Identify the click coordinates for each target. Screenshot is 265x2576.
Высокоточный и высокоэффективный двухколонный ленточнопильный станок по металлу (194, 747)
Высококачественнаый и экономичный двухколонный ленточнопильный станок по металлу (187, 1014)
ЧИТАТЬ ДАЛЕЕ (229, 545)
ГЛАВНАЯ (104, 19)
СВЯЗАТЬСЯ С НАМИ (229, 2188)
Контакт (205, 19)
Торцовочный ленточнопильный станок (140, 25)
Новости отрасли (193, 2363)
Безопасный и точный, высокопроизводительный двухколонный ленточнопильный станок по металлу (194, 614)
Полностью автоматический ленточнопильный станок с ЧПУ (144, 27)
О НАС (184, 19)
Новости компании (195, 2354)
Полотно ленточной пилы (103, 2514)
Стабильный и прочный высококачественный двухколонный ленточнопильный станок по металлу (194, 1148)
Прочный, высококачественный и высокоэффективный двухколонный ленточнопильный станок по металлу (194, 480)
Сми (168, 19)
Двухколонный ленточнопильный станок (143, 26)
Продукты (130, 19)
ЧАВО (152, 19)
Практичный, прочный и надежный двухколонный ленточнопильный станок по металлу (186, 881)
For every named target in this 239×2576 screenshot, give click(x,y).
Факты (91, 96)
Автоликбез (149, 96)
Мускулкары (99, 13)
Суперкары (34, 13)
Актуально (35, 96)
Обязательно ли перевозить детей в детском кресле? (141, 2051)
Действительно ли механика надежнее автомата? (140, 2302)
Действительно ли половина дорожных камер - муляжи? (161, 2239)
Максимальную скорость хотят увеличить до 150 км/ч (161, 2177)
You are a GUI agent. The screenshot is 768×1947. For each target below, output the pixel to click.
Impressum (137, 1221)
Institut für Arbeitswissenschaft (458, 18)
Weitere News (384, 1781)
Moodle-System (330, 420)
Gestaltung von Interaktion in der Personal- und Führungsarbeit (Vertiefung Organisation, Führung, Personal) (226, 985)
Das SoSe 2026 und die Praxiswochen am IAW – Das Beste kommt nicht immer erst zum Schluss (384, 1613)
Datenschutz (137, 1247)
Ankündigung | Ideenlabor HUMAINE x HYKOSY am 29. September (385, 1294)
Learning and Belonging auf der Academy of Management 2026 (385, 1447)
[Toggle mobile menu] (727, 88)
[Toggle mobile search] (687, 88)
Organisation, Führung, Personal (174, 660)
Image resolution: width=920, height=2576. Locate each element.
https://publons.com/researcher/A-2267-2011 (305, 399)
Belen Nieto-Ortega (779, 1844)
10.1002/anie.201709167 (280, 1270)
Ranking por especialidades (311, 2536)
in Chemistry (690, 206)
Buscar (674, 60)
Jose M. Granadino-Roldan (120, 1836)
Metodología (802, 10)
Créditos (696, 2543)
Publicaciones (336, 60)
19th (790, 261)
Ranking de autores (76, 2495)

•••

Beginning at the line with "Belen Nieto-Ortega (779, 1844)" and ending at the last line of the entries, print every line exactly.

*Finished exercise:*
Belen Nieto-Ortega (779, 1844)
10.1002/anie.201709167 (280, 1270)
Ranking por especialidades (311, 2536)
in Chemistry (690, 206)
Buscar (674, 60)
Jose M. Granadino-Roldan (120, 1836)
Metodología (802, 10)
Créditos (696, 2543)
Publicaciones (336, 60)
19th (790, 261)
Ranking de autores (76, 2495)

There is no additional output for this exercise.